READING TEXT:
>>>

I considered posting on the MeK, but now Richard Sale beat me to it with his excellent article on what they do and what they did.
I’ll try to complement his piece by providing some additional background on what they are. The group has some quite outlandish characteristics that make it rather unique, and US support for it all the more surprising. It is, in a nutshell, Washington’s (and Israel’s) favourite terrorist cult.
A few days back they staged a protest at the White House, in order to plead for dear leader Maryam Rajavi being allowed to testify before congress on ISIS, and naturally, Iran’s evils. I invite readers to have a close look at the image, in particular the mug of their dear leader, Maryam Rajavi (iirc "the true president of Iran", in one of her unofficial titles), on placards.

<<<

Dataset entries
>>>

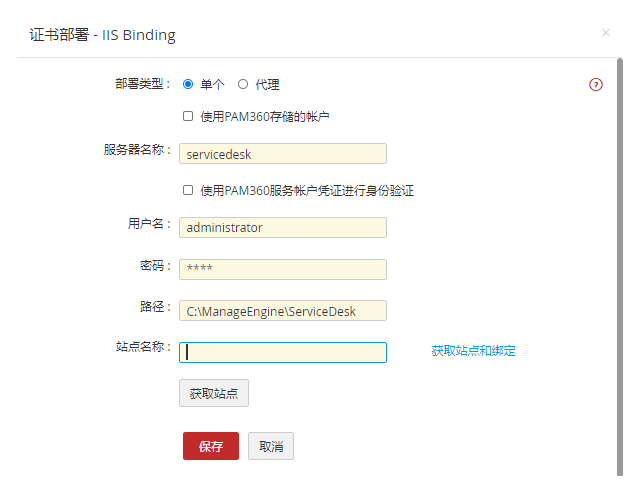635x489 pixels.
Task: Tick 使用PAM360服务帐户凭证进行身份验证 checkbox
Action: 188,190
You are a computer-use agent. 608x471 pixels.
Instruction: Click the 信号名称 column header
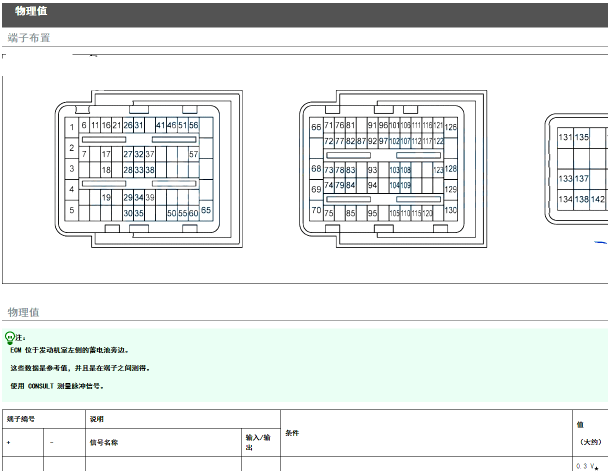pyautogui.click(x=104, y=442)
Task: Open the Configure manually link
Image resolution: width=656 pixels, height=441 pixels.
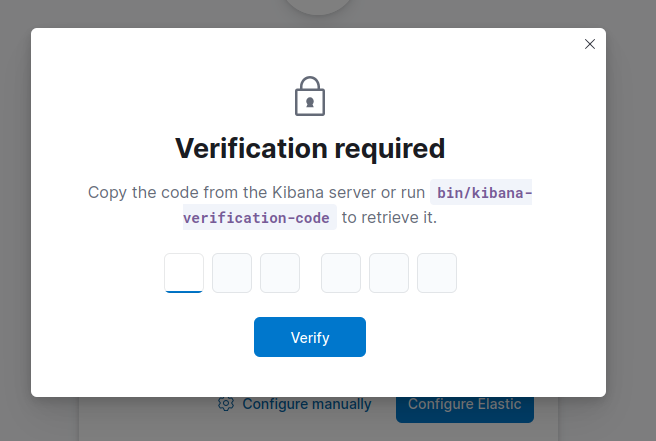Action: 307,404
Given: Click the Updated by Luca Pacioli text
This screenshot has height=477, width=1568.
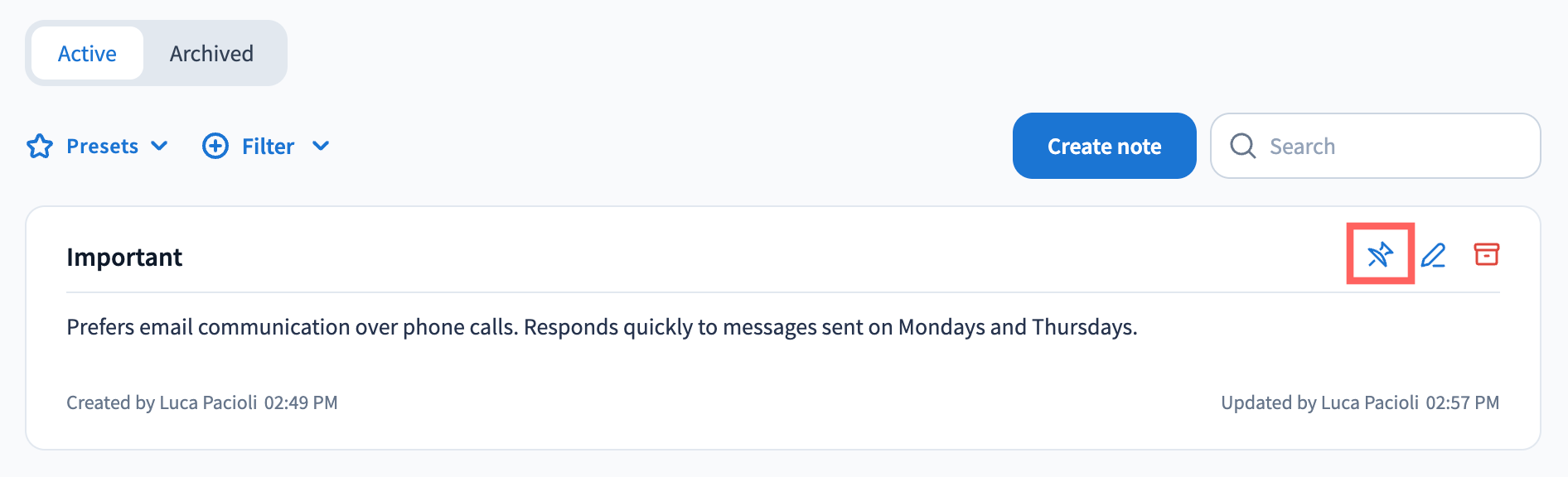Looking at the screenshot, I should pos(1319,403).
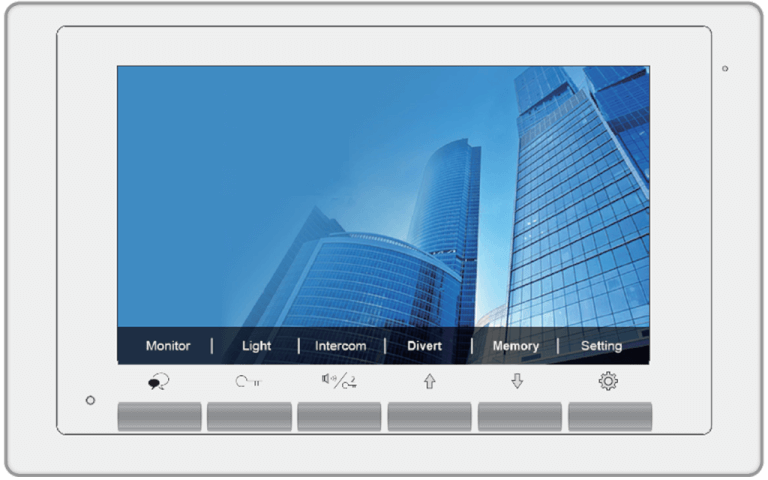Tap the settings gear icon
Viewport: 768px width, 480px height.
coord(608,380)
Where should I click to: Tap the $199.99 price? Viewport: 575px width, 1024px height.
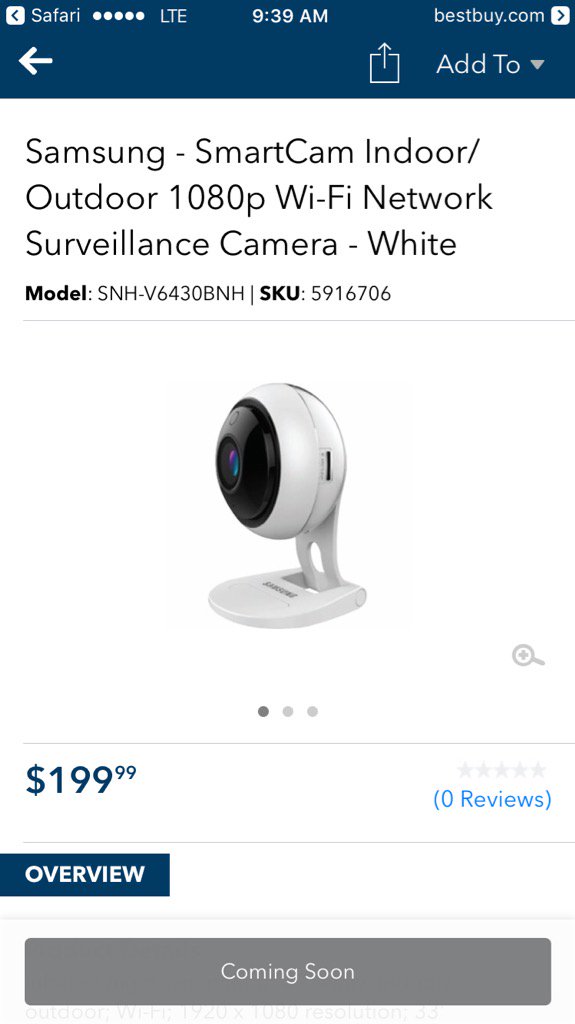click(x=81, y=780)
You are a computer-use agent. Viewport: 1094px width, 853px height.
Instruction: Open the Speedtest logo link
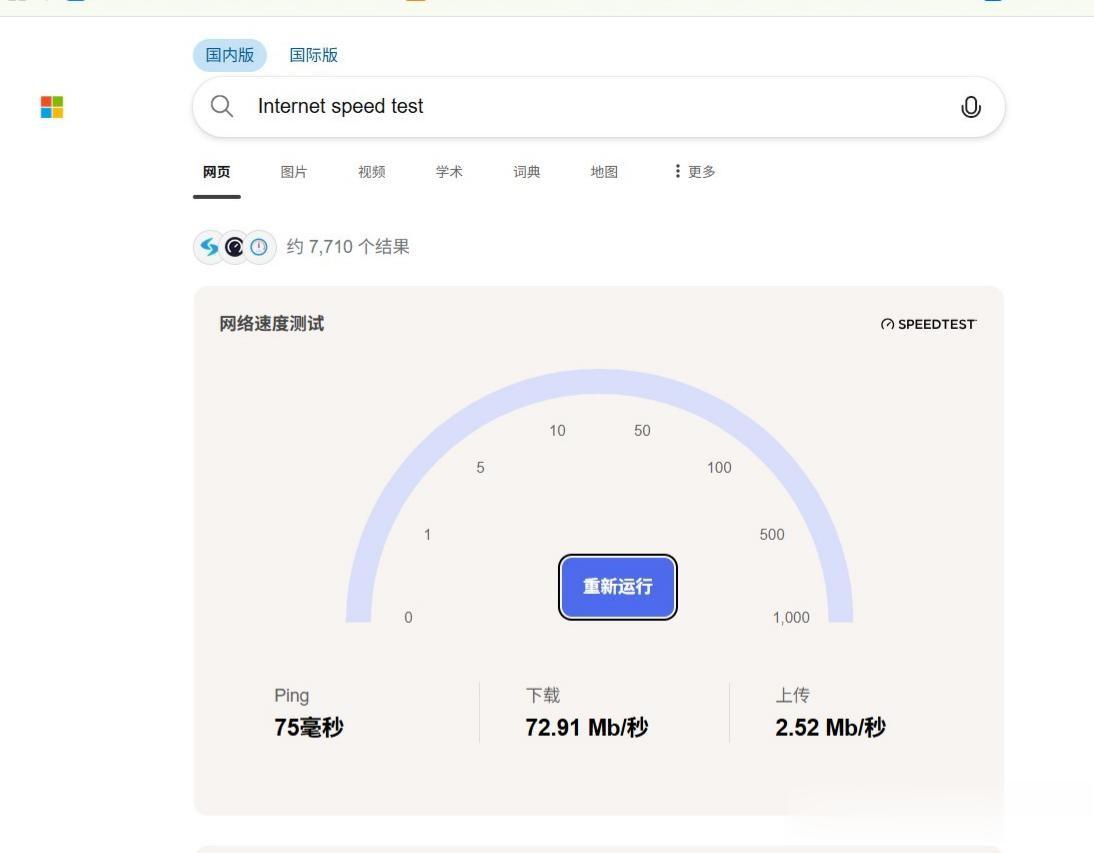coord(928,324)
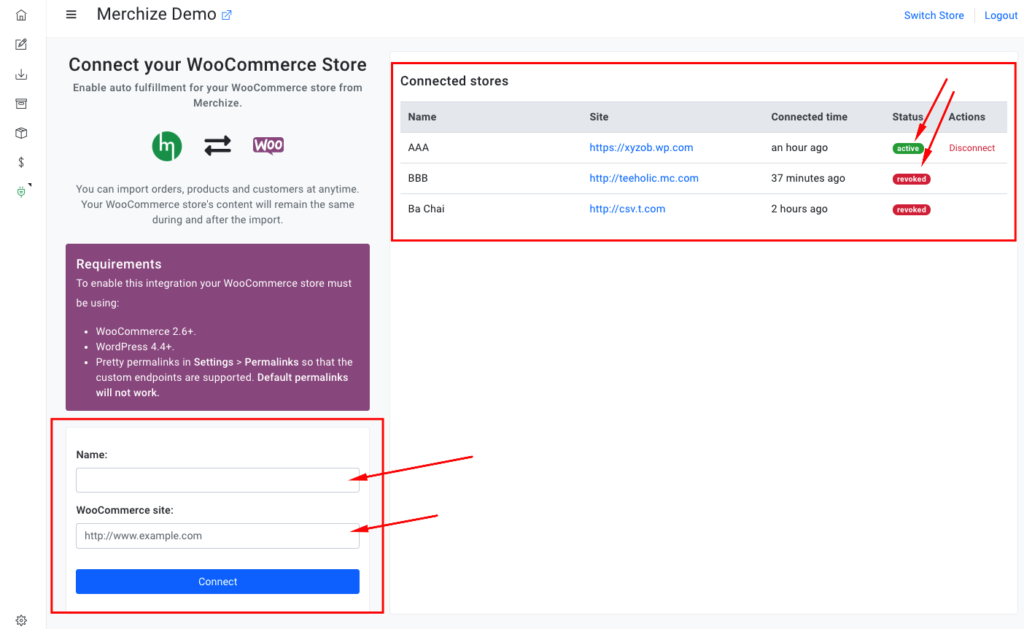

<<<

PROBLEM SET:
**1)** List every country named in the passage on the MeK.
**2)** Copy out everything in the passage on the MeK from "I’ll try to" down to "titles), on placards.".
The records have no connection to the passage on the MeK.

SOLUTIONS TO THE TASKS:
**1)** US, Israel, Iran

**2)**
I’ll try to complement his piece by providing some additional background on what they are. The group has some quite outlandish characteristics that make it rather unique, and US support for it all the more surprising. It is, in a nutshell, Washington’s (and Israel’s) favourite terrorist cult.
A few days back they staged a protest at the White House, in order to plead for dear leader Maryam Rajavi being allowed to testify before congress on ISIS, and naturally, Iran’s evils. I invite readers to have a close look at the image, in particular the mug of their dear leader, Maryam Rajavi (iirc "the true president of Iran", in one of her unofficial titles), on placards.